(Stored records)
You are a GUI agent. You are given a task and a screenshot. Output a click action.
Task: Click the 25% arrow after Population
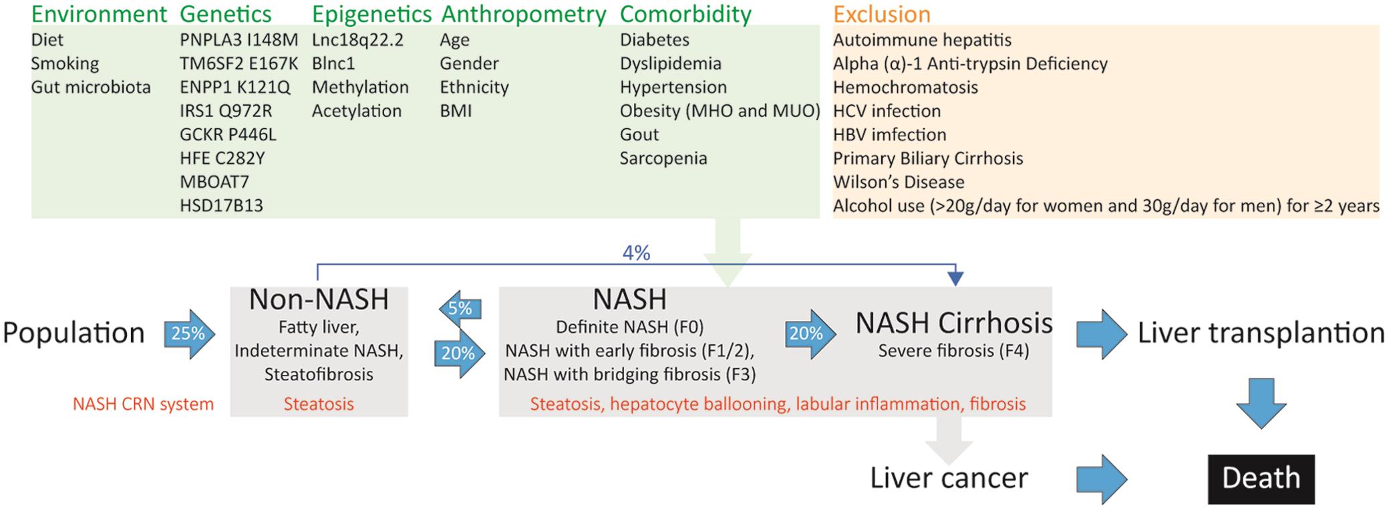[x=190, y=334]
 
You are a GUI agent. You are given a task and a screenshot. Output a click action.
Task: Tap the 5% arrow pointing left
[x=460, y=309]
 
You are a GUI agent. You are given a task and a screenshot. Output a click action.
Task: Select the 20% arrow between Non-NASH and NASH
[x=459, y=354]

**Your assignment:** All of the data should come back exactly as written, but without pictures.

**Answer space:**
You are a GUI agent. You are given a task and a screenshot. Output a click action.
Task: Click the 25% arrow after Population
[x=190, y=334]
 
You are a GUI agent. You are given a task and a screenshot. Output a click action.
Task: Tap the 5% arrow pointing left
[x=460, y=309]
 
You are a GUI agent. You are given a task and a screenshot. Output a click action.
Task: Select the 20% arrow between Non-NASH and NASH
[x=459, y=354]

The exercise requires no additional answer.